» Selected extract:
....................

February 9, 2013
In search of what situational leadership style would fit me better, I completed the Situational Leadership Style Self-Assessment provided on line and adapted from Hersey and Blanchard. This paper will assess the results of this self-assessment and study its application on a given case study. In the process, I will be discussing if I agree or not with the results and I will be identifying my preferred situational leadership style. In the end, I will be providing the cons and pros in using situational leadership and how they will affect my personal leadership style.
Why analyzing and go through all the aforementioned items? Simply, because a leader should be able to understand herself, the strengths and the weaknesses; it will help in building on the later and work on improving the former. Hence, knowing my situational leadership style will provide me with the know-how adapting tools to my employees’ needs and their level of competence in performing a particular assignment. It diagnoses their readiness, their commitment and their willingness to complete the assigned task. It is a balance between direction and building relationships; as a leader, I should be able to communicate clearly and to be flexible enough to adapt quickly to different settings, people, and challenges. Summary of Self-Assessment
The Situational Leadership is presented in four quadrants, however, one can move in her leadership style endlessly from one quadrant to another: horizontally, vertically or diagonally. My results shows, according to six of my answers, strength in the S2 quadrant– selling/coaching, then I swung toward S3 – participating/facilitating as my four answers out of twelve rested on it. Finally, I had two answers that took me to the S1 square- telling/directing.

....................

» List of tasks:
a – In the leadership self-assessment essay, how many answers put the writer in the S2 quadrant?
b – Carry on the leadership self-assessment essay from its last sentence.
The material after the leadership self-assessment essay has nothing to do with it.

» Dataset entries:
....................

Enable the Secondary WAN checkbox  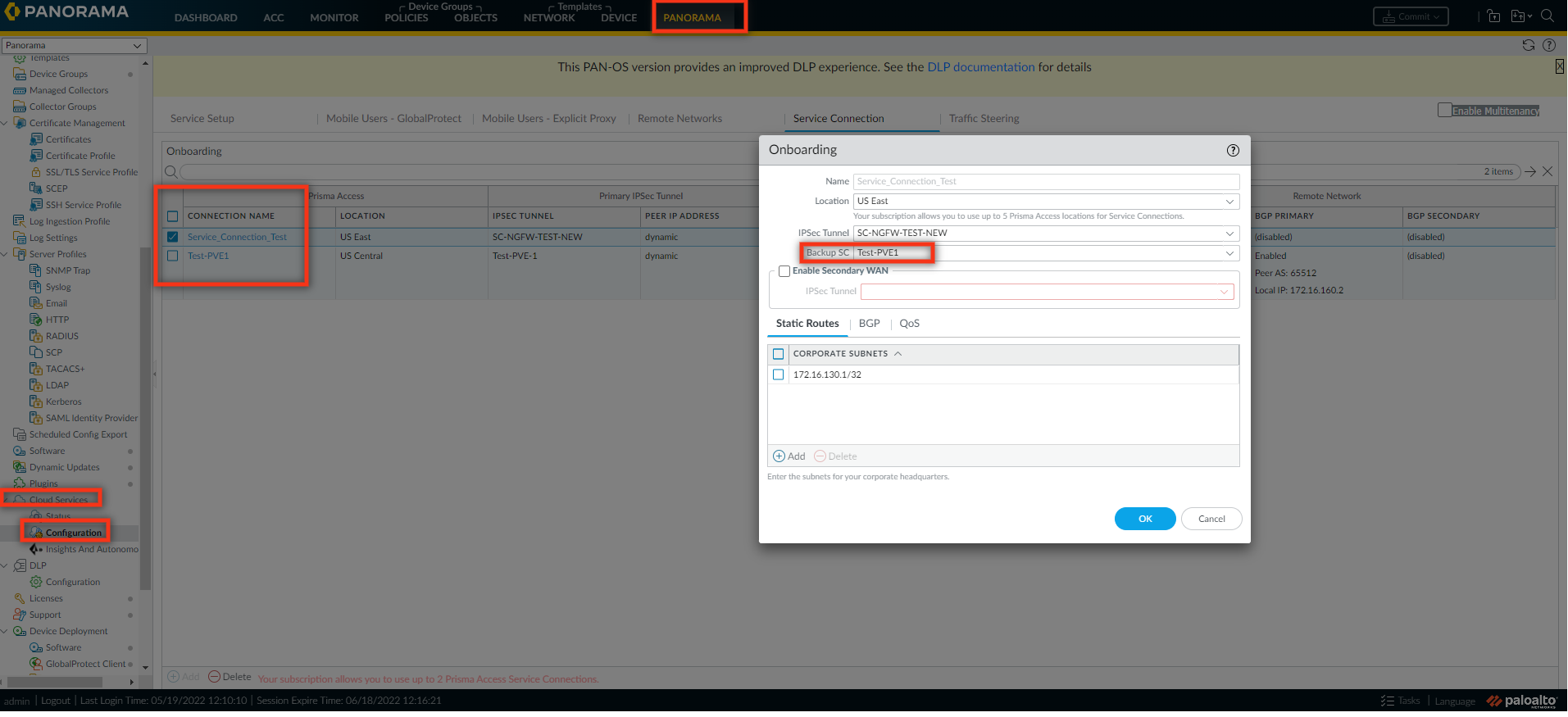(x=784, y=271)
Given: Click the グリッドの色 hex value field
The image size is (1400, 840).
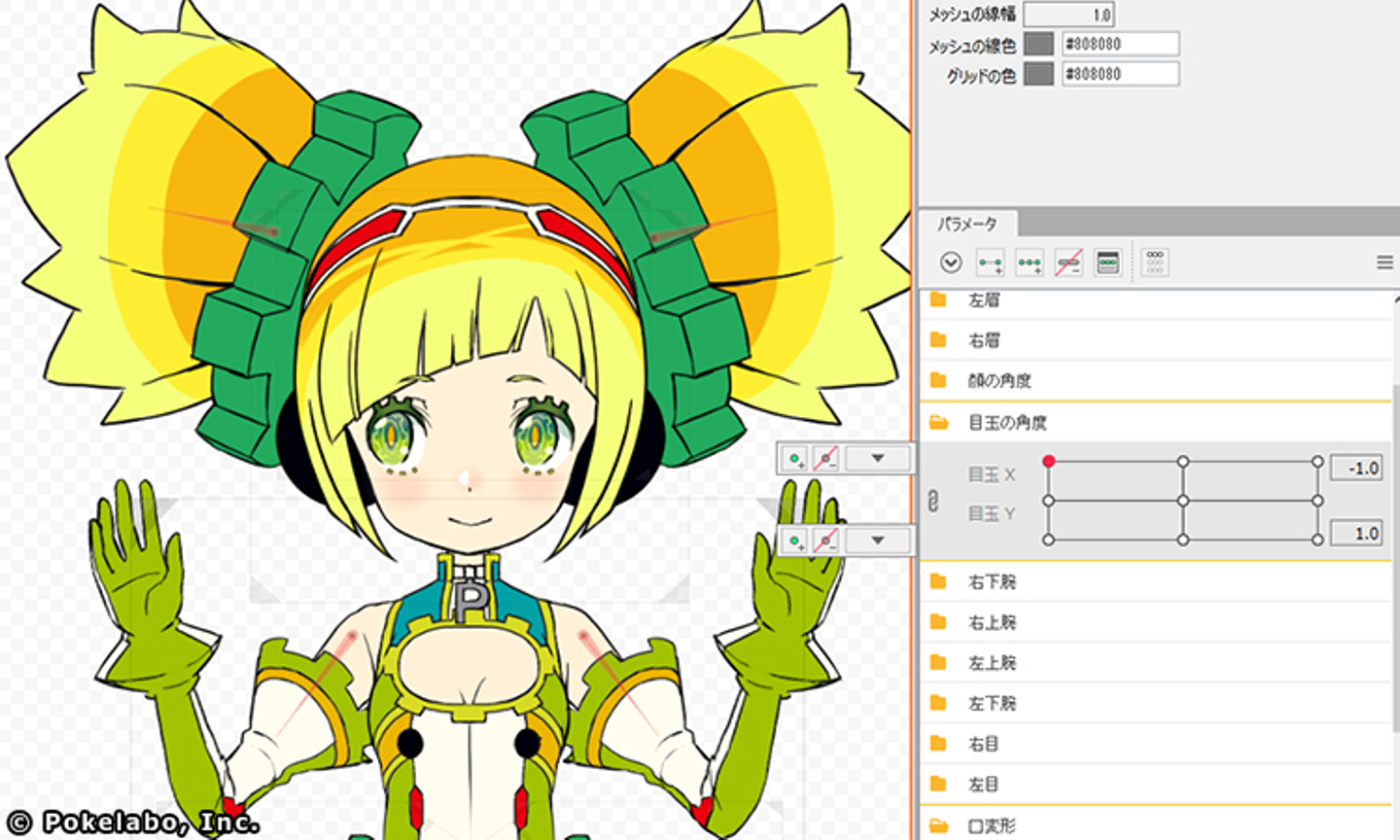Looking at the screenshot, I should tap(1120, 74).
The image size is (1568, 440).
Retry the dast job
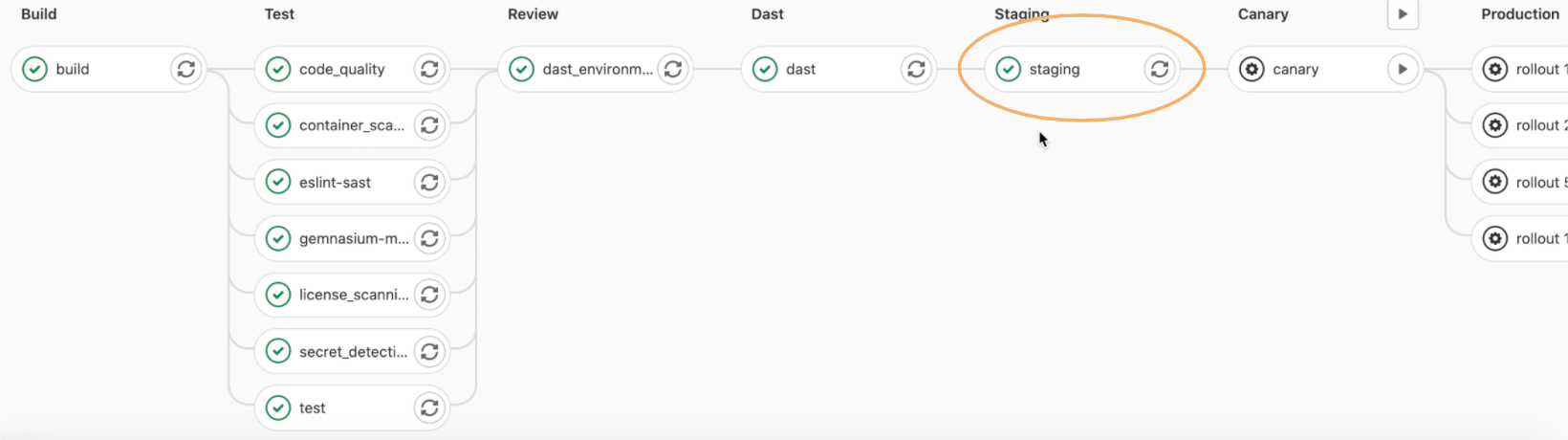(x=916, y=69)
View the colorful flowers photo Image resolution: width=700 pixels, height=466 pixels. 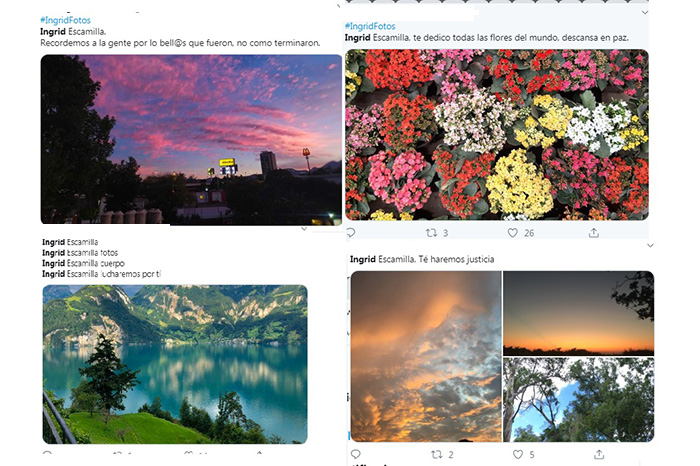click(496, 134)
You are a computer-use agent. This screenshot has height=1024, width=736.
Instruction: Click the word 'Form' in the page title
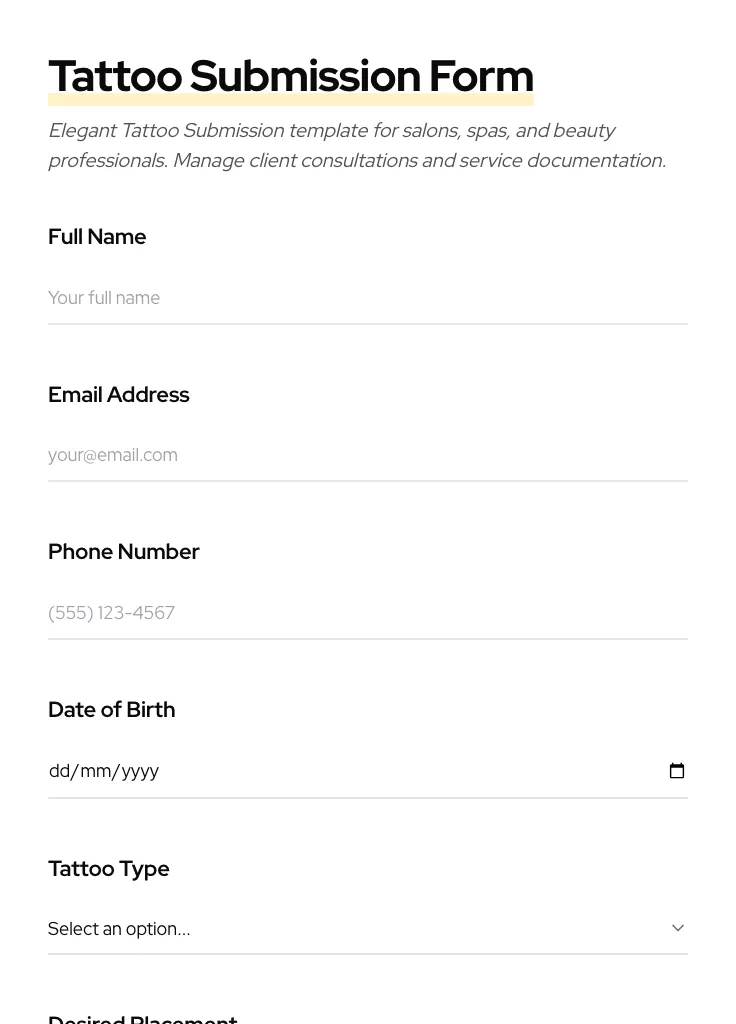[x=481, y=77]
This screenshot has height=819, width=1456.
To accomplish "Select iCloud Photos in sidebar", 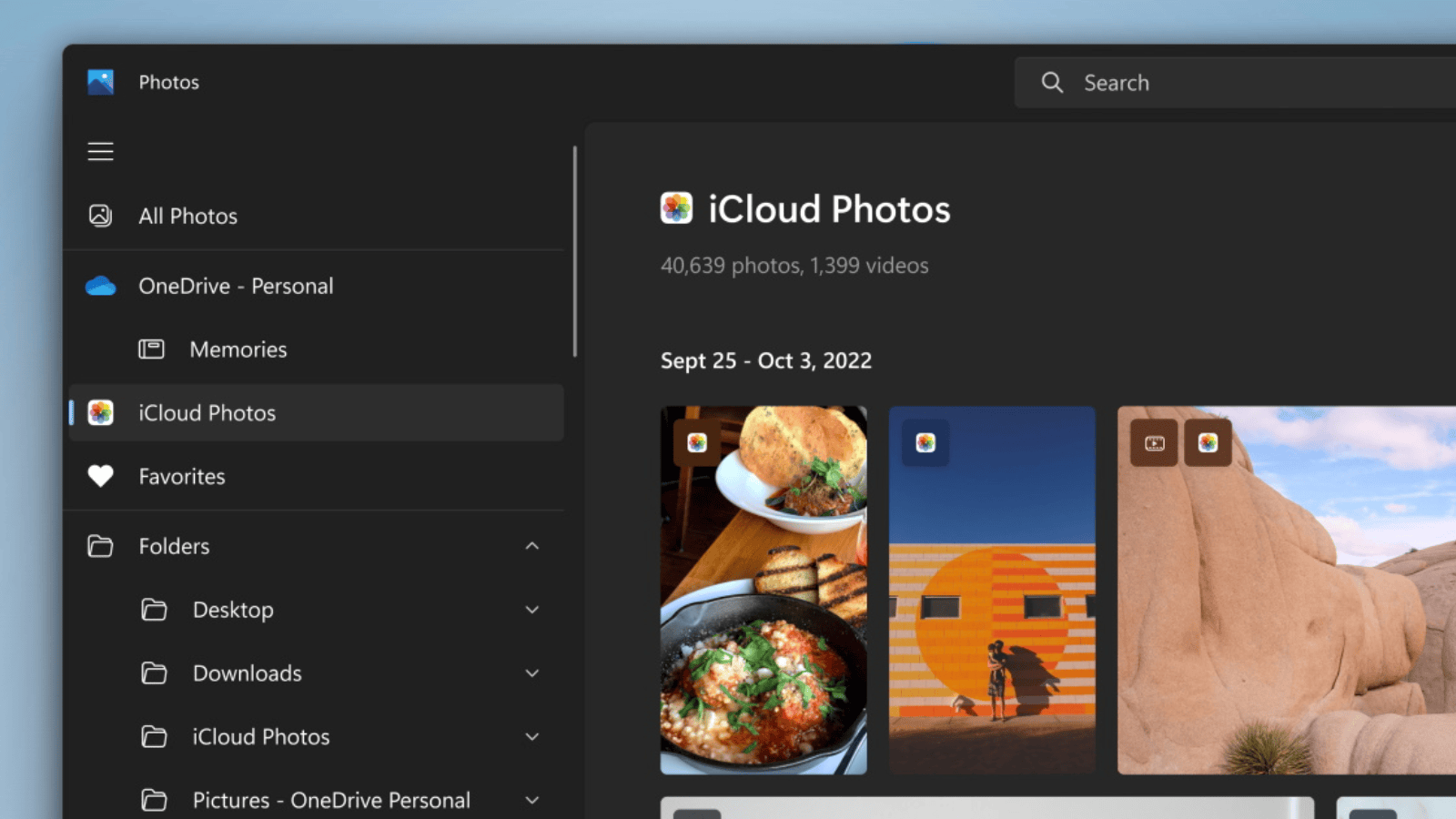I will (x=207, y=413).
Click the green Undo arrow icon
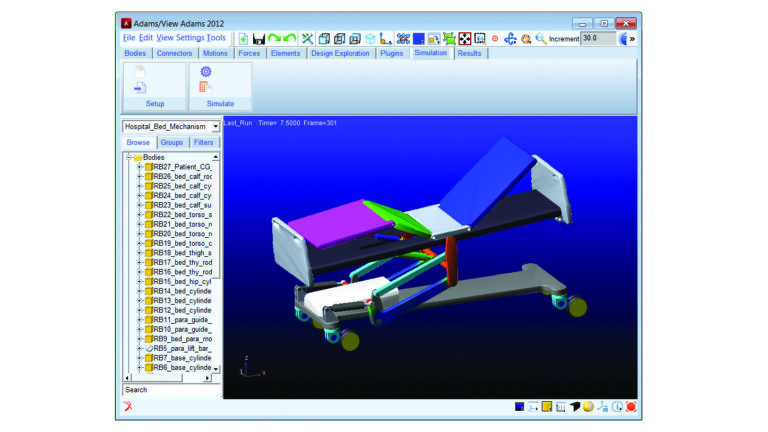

....................

» Numbered answers:
a – Six.

b –
Based on the portrayals given to S1, S2, S3 and S4, a leader has to unceasingly keep the balance between being task oriented and building relationship. At times, she can be very supportive and at others she needs to use her authority to redirect the group’s focus especially in the presence of dramatic drop. It is a very challenging task which asks for high level of agility, honesty and openness from the leader. That would lead me to believe that my results made a perfect sense. However, I find myself tilting more toward the S2 quadrant as I am the type of a person who believes profoundly in communicating the challenges along with the envisioned changes, and believes in empowering my group members. There will be times, especially in the small private schools where teachers’ retention is a major challenge, I mentor closely knowing that the new teacher knows what she needs to do in terms of teaching and managing her classroom but she might be lacking the confidence and the experience. My job is to work on enhancing her competence and recognize her effort and initiatives. After, I would step away a little and keep on praising and supporting with less directing to increase her motivational level. That explains, therefore, my parking spot in the S3 zone. As for my passing by the S1 sector, it could be that in rare cases when I fall under the deadline and lack of resources pressure, I change to a military person who pushes for results at the expense of the human relationships. Applying Leadership Style
Implementing change is not a simple move; the leader should involve all stake holders and literally sell them the “why” and the “how”. In the case study, the students’ performance is not regressing; the students are actually failing their core course. The course of changes proposed in the study is: a) new textbooks, b) bench mark assessments, c) new requirements for classroom participation. Knowing, from the Situational Self-Assessment’s score, that I swing between S2 and S3 but mainly I tend to be an S2 leader, my leadership style will come in handy for this...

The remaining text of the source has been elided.